Primero le dejé mi cama y yo me instalé en el sofá por una noche, ahora acabo de invitarla a vivir en mi casa mientras escribe la tesina. Tengo que pensar bien a fondo dónde acabo de meterme. ¿Qué quiso decir con eso de que viviría en mi casa con la niña para que pudiera cogerle el tranquillo? Y pese a todo, en lo más hondo, de una forma extraña e indefinida, estoy encantado.

– ¿Quieres empezar con la tesina mientras me llevo a Flora Sol a dar un paseo en el carrito? -le digo-. Las dos podéis quedaros en el dormitorio, yo dormiré en el sofá -añado. Ella recoge la bolsa y la lleva directamente al dormitorio.

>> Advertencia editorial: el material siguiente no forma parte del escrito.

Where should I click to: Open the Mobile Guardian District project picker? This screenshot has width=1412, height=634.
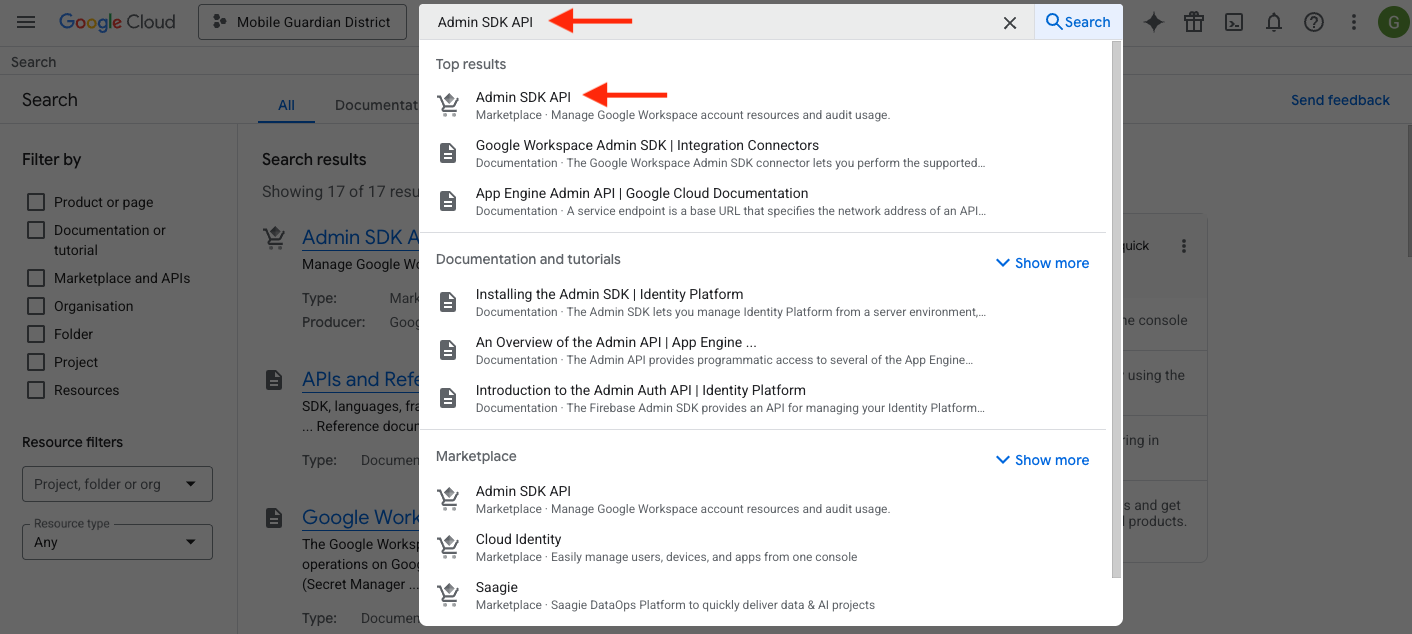point(302,22)
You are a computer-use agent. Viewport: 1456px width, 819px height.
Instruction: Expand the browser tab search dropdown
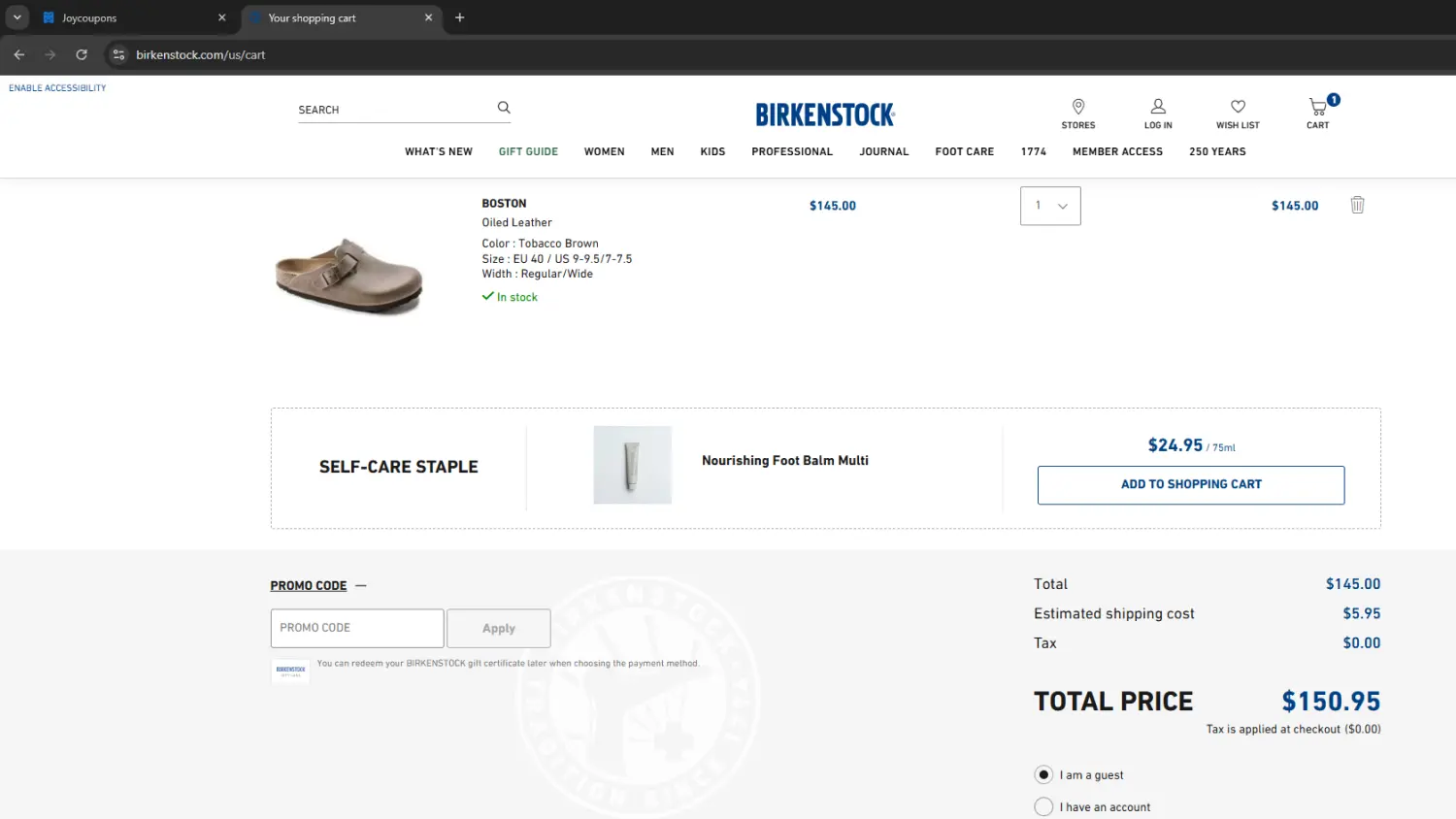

Luego vuelve a salir con un grueso libro bajo el brazo, se sienta a la mesa de la cocina, busca un capítulo hacia la mitad del libro y se pone a estudiar genética.

Capítulo 52

De pequeño tenía problemas de oídos, de modo que le ato bien a mi hija el gorrito azul con borde de encaje antes de salir, aunque sin taparle los ricitos. Luego me pongo en camino con la niña, a recorrer el pueblo. No cabe la menor duda de que despierto la atención de la gente con el cochecito de niño, la forma de comportarse de los lugareños es muy distinta y mucho más cálida cuando estoy con la niña que cuando voy yo solo. También me doy cuenta de que antes no había notado que por el pueblo casi no se ven bebés: esta mañana soy yo la única persona del pueblo que lleva un niño pequeño.

Acomodo a mi hija para que vaya sentada bien erguida y pueda mirar a los paseantes, que a su vez la miran a ella. Produce a un tiempo admiración y curiosidad en nuestro primer paseo hasta el final de la calle mayor. Las mujeres parecen más interesadas por mí, en general, el primer cuarto de hora de paseo con el cochecito que en los casi dos meses que llevo viviendo solo en el pueblo. Tengo la sensación de que la vida emocional de las mujeres es demasiado complicada y sus reacciones imprevisibles. Cuando he terminado de recorrer la calle del pueblo de un extremo al otro con el cochecito cuatro veces, se me ocurre entrar en la iglesia con mi hija a enseñarle el cuadro del Niño Jesús que se parece a ella.